Objective:
Locate each line in the material that contains the word "Click" and copy every one of them out in full.
** START Information shown **
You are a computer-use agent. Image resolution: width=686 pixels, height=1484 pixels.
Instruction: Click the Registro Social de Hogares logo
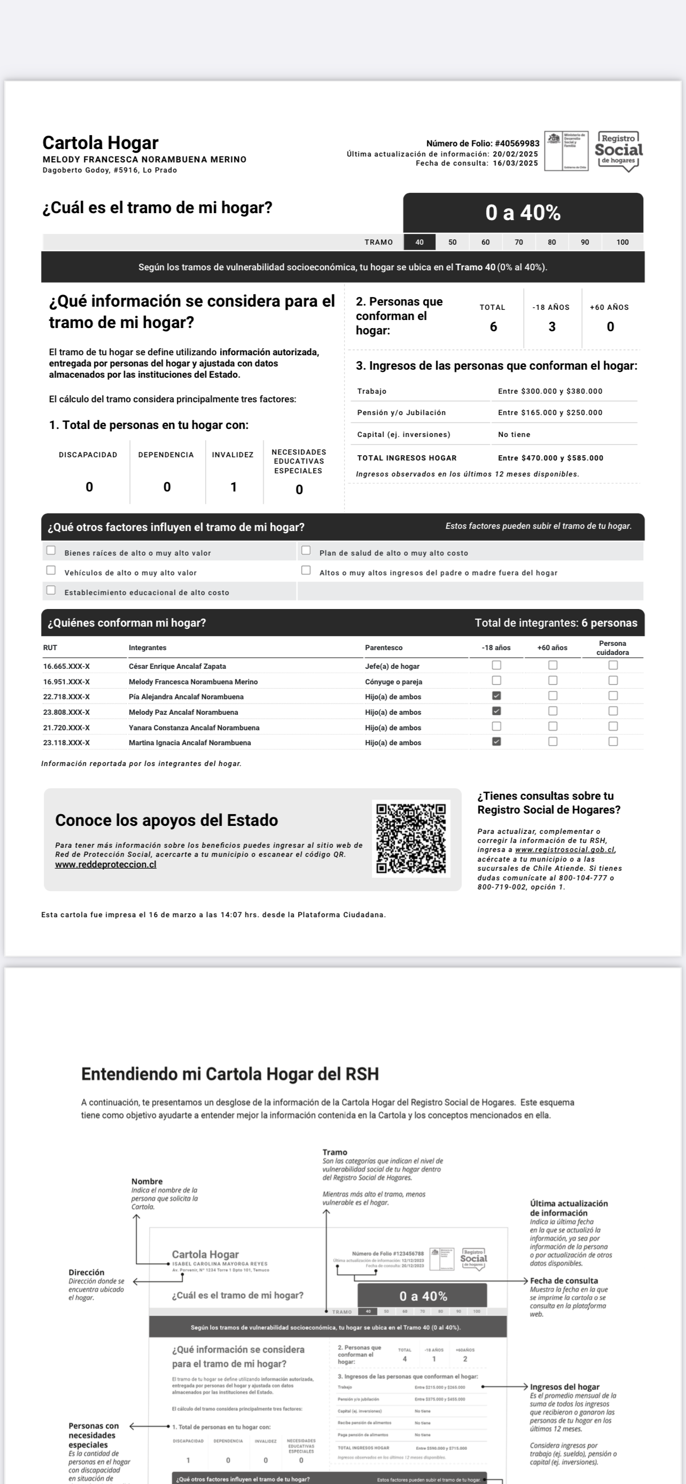[619, 151]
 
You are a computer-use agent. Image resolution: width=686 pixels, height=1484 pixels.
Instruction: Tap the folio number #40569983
[517, 144]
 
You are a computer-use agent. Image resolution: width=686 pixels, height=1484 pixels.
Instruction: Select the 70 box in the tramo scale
[518, 243]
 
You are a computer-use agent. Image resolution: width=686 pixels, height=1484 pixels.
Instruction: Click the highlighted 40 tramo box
[419, 243]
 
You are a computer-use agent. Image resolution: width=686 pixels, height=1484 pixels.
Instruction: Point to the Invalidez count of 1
[233, 487]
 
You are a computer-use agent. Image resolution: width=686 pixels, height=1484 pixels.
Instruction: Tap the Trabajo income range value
[550, 392]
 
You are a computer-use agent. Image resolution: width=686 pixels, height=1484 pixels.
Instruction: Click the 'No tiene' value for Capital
[514, 435]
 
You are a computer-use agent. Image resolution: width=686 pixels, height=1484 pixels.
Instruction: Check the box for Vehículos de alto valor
[51, 571]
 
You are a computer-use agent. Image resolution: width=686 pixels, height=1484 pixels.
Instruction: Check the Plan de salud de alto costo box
[306, 551]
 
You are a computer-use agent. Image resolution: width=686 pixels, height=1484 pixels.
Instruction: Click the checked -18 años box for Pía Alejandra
[496, 696]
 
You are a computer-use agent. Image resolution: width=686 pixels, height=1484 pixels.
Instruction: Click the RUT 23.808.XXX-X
[66, 713]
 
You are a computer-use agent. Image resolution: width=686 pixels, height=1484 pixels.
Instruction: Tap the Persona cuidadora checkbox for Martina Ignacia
[613, 742]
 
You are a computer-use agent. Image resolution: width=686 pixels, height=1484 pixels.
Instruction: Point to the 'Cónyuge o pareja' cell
[393, 682]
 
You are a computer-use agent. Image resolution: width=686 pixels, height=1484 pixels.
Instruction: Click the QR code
[411, 839]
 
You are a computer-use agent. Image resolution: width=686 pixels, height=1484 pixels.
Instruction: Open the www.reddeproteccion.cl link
[105, 865]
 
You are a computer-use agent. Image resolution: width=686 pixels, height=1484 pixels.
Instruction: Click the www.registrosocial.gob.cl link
[565, 850]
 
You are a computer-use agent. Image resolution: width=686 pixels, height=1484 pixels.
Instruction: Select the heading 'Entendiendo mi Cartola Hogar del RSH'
[230, 1074]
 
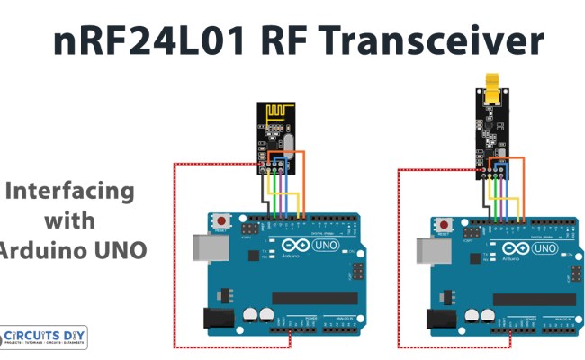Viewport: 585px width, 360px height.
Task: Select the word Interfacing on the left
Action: (70, 191)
** END Information shown **
Result of the task:
Instruction: Click the Registro Social de Hogares logo
Instruction: Click the highlighted 40 tramo box
Instruction: Click the 'No tiene' value for Capital
Instruction: Click the checked -18 años box for Pía Alejandra
Instruction: Click the RUT 23.808.XXX-X
Instruction: Click the QR code
Instruction: Click the www.registrosocial.gob.cl link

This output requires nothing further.